We are actually reproducing what happened in the VC/IPO market.
In these markets, companies stay private longer, which means that more of the upside is "private" (such as VC funds) and retail investors can't touch it at all.
Crypto has been turning this around and democratizing access to asymmetric upside. But now it’s changed! L1 and L2 are raising much more money from VCs! Without public token sales, VCs are making a lot of money and retail investors are suffering. Maybe the collapse of retail investors’ dreams in this cycle is not so surprising.
A big reason companies are staying private longer is that VC funds are 5x larger than 10 years ago. Companies can now raise over $1 billion in private markets while avoiding the overhead associated with public markets.
As expected, the same trend is also happening in the crypto VC field - the scale of crypto VC funds is much larger than five years ago.
Crypto should have solved this problem! ICOs were designed to democratize capital formation and thus venture returns. They have completely succeeded in doing that… unless you are lucky enough to have a US passport.

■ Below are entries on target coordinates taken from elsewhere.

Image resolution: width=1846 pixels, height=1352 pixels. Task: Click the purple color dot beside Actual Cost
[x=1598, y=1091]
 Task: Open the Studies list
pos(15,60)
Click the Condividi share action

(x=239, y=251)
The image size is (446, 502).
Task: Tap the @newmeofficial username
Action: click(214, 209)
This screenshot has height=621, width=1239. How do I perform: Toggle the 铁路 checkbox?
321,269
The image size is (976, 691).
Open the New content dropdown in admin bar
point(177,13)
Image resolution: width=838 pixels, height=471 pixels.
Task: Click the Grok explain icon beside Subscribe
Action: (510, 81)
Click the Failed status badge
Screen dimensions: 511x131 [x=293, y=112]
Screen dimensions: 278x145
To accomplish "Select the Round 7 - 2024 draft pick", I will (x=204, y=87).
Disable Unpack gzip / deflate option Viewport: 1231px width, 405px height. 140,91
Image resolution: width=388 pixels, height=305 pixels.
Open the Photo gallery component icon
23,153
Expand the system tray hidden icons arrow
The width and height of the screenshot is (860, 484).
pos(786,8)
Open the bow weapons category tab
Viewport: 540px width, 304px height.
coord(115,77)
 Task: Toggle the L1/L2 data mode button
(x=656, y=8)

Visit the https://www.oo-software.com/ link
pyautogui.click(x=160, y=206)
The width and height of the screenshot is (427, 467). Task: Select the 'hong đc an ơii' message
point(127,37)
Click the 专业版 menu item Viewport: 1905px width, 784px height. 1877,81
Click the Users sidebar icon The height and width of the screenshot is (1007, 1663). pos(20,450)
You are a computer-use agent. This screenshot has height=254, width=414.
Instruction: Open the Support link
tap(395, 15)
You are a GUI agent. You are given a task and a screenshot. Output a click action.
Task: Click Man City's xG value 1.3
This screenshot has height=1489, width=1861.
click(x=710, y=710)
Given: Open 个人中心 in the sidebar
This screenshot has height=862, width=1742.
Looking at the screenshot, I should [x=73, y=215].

ETH was 30 cents at the time of the 2014 ICO, and is now worth $3,000. That’s a 10,000x return in 10 years, easily beating any venture capital investment during that time. Anyone in the world can participate, which is awesome
Now that the industry is clearly growing, the entry price has naturally increased, but the opportunity has not disappeared. SOL was launched at $0.22 in 2020, and 4 years later, it’s $140, a 636x return over 4 years, which probably also beats almost all venture capital returns in the past five years.
We have moved away from this market structure this cycle. Now, the chances of retail investors buying pre-launch tokens or buying tokens at low prices on the open market are close to zero.
Airdrops are definitely an improvement over the existing risk model, where early users have no economic advantage. But it is a worse financial transaction than a token sale because you can only make so much from an airdrop.
The original uncapped upward market has brought us to the market cap, and how huge the transactions during this period must be. In the last cycle, the SOL ICO with an investment of $1,000 has now become $636,000. In this cycle, the Eigen with an investment of $1,000 can only become $1,030. Even if it grows 10 times, it is only $10,300.
In the last cycle, you controlled your own destiny, but in this round, you are waiting for the charity of Eigen's father.
Financial anarchism means recognizing that these markets have always been about money. Yes, the money is invested in technology, but it is the money that keeps the wheels of development turning. Without the money, the wheels will fall off.
There are things we can do to improve the current distribution structure. It all comes down to creating unlimited upside for early users and the community.
That said, there are bigger structural problems in the market. These massive L1 and L2 rounds have resulted in multi-billion dollar pre-coin valuations. This creates two problems: huge sell-side pressure, and too high FDV.
In my opinion, a large part of the structural problem for most altcoins in this cycle is that VC selling pressure has not been offset by retail inflows. If you raise $500 million before the launch, the final selling pressure will be $500 million (in theory, if the token price rises, the selling pressure will be greater).
ARB fell back to the bear market low in the bull market due to too much selling pressure
Private fundraising at a higher FDV means that the final FDV will be higher, which will definitely lead to a downward trend.
Price trend of high FDV representative token ICP
The relationship between venture capital and retail investors is not necessarily antagonistic. Everyone has made money through SOL.
But it's even harder if you try to put too much risk money into illiquid markets.
We point fingers and argue about Meme coins, but that's definitely not the point. Meme coins are not the problem, the problem is our current market structure.
We need to break through the current market fog and return to our democratic roots.